Junto con ello, la mitad de los mismos encuestados aceptaría que la autoridad violara el Estado de Derecho a fin de combatir la delincuencia aplicando mano dura.
Así de sombría es la conclusión del estudio "Cultura política de la democracia en Chile", realizada en 2006 por el Proyecto de Opinión Pública de Latinoamérica (Lapop), de la Universidad Católica y la Universidad de Vanderbilt, EE.UU.
Para la versión chilena del muestreo, realizado en 21 países (ver relacionado), se realizaron 1.517 entrevistas cara a cara entre julio y agosto de 2006. Se tomaron en cuenta adultos de todos los estratos socioeconómicos nacionales, en el mundo urbano y rural, y -con un margen de error del 2,6%- su universo representativo supera los 11 millones y medio de personas.
La medición arrojó que si bien los chilenos están satisfechos con el sistema democrático y creen que el Gobierno promueve la democracia, el nivel de victimización es alto y se percibe que las autoridades no son eficientes para garantizar la seguridad ciudadana.
De hecho, ésta constituye el tema que más preocupa a la ciudadanía, ya que el 79% piensa que la delincuencia es un riesgo muy importante para su bienestar futuro. Por añadidura, el 31% confía poco en la justicia y el 39,8% simplemente nada.
Por ello, el 50,5% de los chilenos aceptaría que la autoridad violara la ley y el Estado de Derecho para combatir el delito.
Según los autores del estudio, esta percepción afecta la estabilidad democrática: "Si el problema de delincuencia sigue y no se encuentran soluciones eficientes, es probable que el apoyo a la democracia caiga y la insatisfacción siga aumentando. Es algo que la democracia chilena tiene que resolver", advierte el jefe de magíster en ciencia política de la UC, Juan Pablo Luna.
A juicio del experto, la delincuencia va a ser el tema central en las próximas elecciones. Eso implica que la agenda de las campañas estará dominada por este asunto y los electores centrarán su atención en las propuestas para reducir la delincuencia, mejorar el sistema judicial y cesar la "puerta giratoria".
En otro acápite se constata que la valoración nacional de los partidos políticos es débil, pues el 74,4% de los chilenos no se siente cercano a ninguno, en tanto sólo el 25,6% sí.
Sorprende que el 57% de los encuestados cree que los candidatos a los que les va bien en cada comuna "son los que dan cosas en campaña".
Además, sólo 18% votaría por el partido más que el candidato, y el 25% opina que los candidatos exitosos son los que atienden las necesidades de la gente".
Latinoamérica: crece atracción del populismo
El "Barómetro de las Américas" en su versión 2006 advierte que los ejes ideológicos izquierda-derecha siguen vigentes.

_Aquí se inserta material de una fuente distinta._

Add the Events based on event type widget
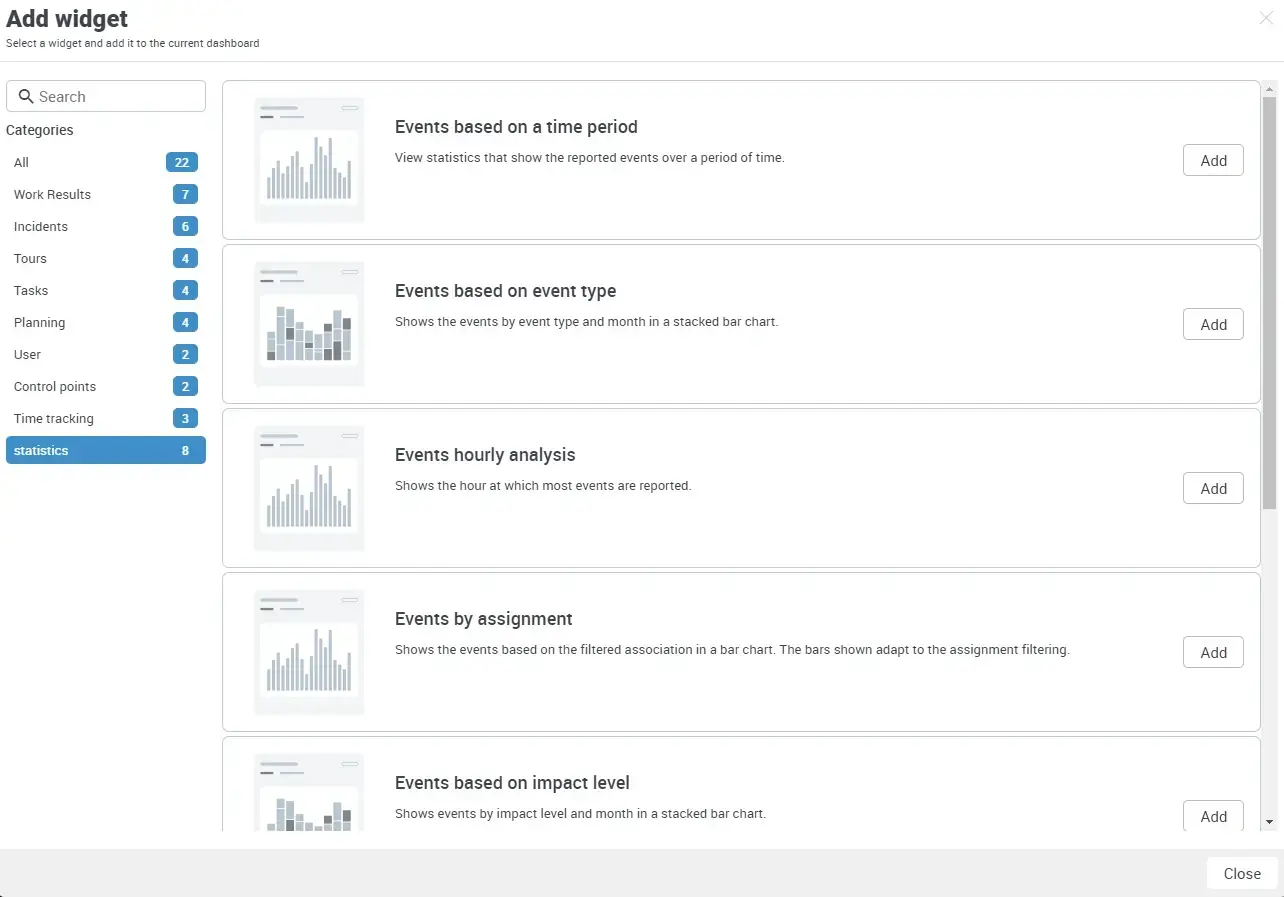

Según el estudio académico, América Latina es una región que se ubica en el eje ligeramente hacia la derecha en comparación con el resto del mundo y -salvo Chile- aquellos que se sitúan en la izquierda tienden a creer menos en la legitimidad de sus sistemas políticos y en la democracia.

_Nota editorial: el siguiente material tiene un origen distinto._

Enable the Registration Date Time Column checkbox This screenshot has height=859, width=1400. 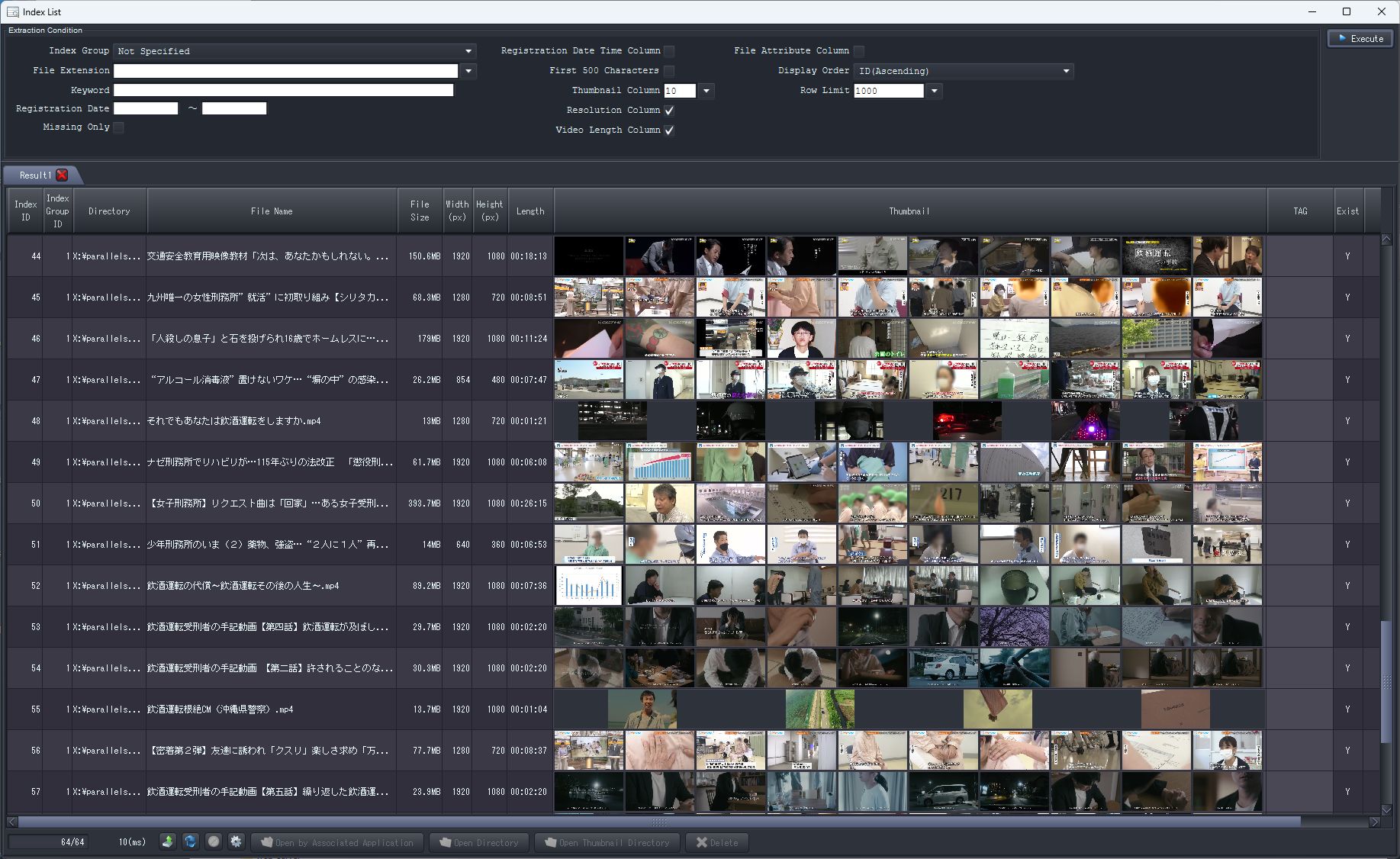[x=669, y=51]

Desde 2004 se viene observando una paulatina tendencia al aumento de los gobiernos de izquierda pero a pesar de ello el populismo, en general, no avanza con igual vigor. No obstante, casi dos tercios de los latinoamericanos (64%) aceptarían al menos una medida populista que limite la función de las instituciones democráticas, tal como quitarles voz a los partidos políticos, o eliminar el Parlamento o las cortes.

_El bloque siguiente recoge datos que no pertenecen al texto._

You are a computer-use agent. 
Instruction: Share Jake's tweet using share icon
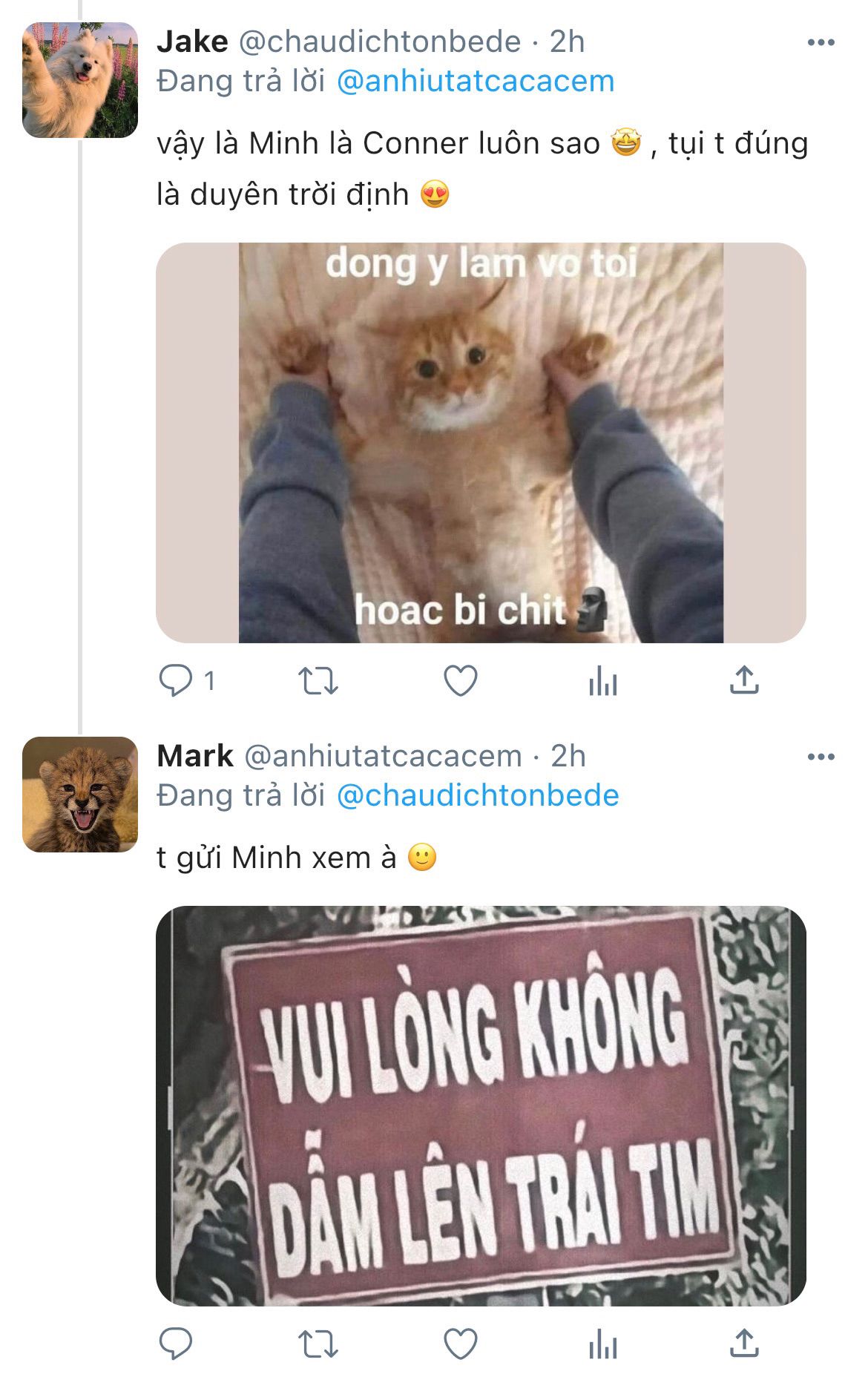[744, 680]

En otro punto, la confianza interpersonal latinoamericana es baja. Según el fundador y director del Lapop, Mitchell Seligson (Ph.D), el tener confianza en las personas de la comunidad sí importa, ya que "es el principal predictor de la legitimidad democrática".
También, el académico sostiene que de no subsanarse temas como la corrupción, el costo político sería alto, pues disminuiría la confianza de la gente.